En el aeropuerto de Changi, su sonrisa a lo lejos: tan nueva, tan de viejos conocidos.
En la noche de asfixia tropical fluyen sus palabras en español: quebradas, quietas, huidizas, exactas y llenas de interrogantes, inauguran un nuevo rio en la geografía singapurense.
Bajo la luna cercenada en su costado derecho, baila sobre los ecos de capoeira, mientras la suave brisa de Rio de Janeiro me alcanza en el estrecho de Malaca.

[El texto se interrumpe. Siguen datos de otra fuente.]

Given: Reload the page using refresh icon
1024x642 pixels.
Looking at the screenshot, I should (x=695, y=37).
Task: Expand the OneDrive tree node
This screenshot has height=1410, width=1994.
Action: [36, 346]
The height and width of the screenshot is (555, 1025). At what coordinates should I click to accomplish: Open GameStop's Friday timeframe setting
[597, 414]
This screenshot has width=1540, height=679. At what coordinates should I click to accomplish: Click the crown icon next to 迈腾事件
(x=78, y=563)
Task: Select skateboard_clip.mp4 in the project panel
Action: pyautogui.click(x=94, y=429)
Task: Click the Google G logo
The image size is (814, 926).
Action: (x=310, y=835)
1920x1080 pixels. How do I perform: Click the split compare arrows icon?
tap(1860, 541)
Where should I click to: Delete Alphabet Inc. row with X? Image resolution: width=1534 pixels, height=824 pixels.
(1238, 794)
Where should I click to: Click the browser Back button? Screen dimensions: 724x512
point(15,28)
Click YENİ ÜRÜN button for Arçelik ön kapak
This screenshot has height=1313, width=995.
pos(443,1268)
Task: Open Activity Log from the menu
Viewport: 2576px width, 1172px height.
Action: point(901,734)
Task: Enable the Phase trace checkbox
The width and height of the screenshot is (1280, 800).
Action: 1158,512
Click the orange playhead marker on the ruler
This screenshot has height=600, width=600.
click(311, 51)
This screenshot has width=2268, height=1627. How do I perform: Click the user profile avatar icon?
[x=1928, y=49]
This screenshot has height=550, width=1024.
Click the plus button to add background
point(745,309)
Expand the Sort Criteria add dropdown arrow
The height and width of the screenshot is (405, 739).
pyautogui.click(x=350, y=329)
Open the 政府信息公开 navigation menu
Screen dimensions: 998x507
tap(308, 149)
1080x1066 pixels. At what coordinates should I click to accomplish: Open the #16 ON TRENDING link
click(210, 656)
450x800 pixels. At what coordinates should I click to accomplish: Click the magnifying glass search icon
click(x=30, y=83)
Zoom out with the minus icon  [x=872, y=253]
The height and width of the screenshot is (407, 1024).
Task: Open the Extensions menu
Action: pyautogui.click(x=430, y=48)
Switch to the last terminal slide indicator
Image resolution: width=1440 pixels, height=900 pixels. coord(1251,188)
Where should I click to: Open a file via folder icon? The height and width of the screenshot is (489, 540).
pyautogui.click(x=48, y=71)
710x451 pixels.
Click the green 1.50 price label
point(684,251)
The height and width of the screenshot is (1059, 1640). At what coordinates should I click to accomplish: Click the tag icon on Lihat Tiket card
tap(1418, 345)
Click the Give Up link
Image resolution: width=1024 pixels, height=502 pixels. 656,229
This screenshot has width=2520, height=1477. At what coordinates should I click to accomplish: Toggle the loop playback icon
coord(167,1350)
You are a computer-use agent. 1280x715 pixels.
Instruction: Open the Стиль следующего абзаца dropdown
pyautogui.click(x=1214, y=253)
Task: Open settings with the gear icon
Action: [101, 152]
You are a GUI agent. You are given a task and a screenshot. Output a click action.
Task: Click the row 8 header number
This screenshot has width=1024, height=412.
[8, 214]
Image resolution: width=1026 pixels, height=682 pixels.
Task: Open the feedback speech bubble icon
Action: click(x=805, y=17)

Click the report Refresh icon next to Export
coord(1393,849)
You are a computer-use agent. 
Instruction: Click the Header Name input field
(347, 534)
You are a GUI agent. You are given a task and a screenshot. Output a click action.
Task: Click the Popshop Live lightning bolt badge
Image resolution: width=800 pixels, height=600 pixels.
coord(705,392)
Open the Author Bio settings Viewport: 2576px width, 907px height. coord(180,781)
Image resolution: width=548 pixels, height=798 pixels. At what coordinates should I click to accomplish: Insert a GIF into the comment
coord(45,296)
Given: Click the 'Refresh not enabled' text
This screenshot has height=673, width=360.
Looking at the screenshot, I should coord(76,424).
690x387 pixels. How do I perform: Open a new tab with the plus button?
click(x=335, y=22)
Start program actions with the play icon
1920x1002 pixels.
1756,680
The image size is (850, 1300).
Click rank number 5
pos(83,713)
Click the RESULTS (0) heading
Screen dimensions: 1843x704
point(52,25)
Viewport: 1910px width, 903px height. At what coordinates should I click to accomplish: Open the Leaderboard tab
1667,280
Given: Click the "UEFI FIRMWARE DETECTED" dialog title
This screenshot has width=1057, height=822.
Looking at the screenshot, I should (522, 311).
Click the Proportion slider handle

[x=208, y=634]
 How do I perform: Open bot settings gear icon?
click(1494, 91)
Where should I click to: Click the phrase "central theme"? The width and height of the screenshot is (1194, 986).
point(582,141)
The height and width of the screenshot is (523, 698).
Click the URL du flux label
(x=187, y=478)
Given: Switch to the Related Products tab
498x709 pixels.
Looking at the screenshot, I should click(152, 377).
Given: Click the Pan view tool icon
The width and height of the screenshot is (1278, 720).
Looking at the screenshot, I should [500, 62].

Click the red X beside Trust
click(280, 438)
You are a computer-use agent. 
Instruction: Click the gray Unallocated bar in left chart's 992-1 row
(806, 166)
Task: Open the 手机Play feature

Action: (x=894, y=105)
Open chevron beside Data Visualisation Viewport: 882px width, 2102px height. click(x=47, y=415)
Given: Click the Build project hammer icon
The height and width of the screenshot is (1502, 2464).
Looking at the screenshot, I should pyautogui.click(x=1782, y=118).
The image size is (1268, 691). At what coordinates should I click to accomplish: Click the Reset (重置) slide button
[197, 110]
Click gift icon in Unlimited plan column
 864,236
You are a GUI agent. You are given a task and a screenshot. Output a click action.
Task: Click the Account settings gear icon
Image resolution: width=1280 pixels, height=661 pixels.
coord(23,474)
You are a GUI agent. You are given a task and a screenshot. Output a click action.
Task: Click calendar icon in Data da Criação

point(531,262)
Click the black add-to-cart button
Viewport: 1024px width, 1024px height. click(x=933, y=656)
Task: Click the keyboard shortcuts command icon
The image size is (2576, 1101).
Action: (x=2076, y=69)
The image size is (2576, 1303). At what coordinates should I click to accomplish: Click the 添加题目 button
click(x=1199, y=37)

Es mi hermoso virgilio Hokien que me guía por las diez cortes del infierno Taoista; es mi hermana Sook Ching Limpieza, que lava sus faldas manchadas de sangre; es el espíritu de las guerras pasadas que me enseña invasiones japonesas en bicicleta; es el ave del paraiso que se posa en la canela salvaje mientras susurra poemas, es el último muchacho en pantalones cortos y todavía impregnado de sueños eróticos.
La frenética danza de dos narices: Un beso esquimal robado en Holland Village.
Dos despedidas: Un abrazo silencioso, midiendo nuestros cuerpos tal y como encajamos nuestras palabras; y un beso en la mejilla, frente al taxi en la autopista, un beso tan anhelado y tan exiguo, tal como mis dias en Singapur.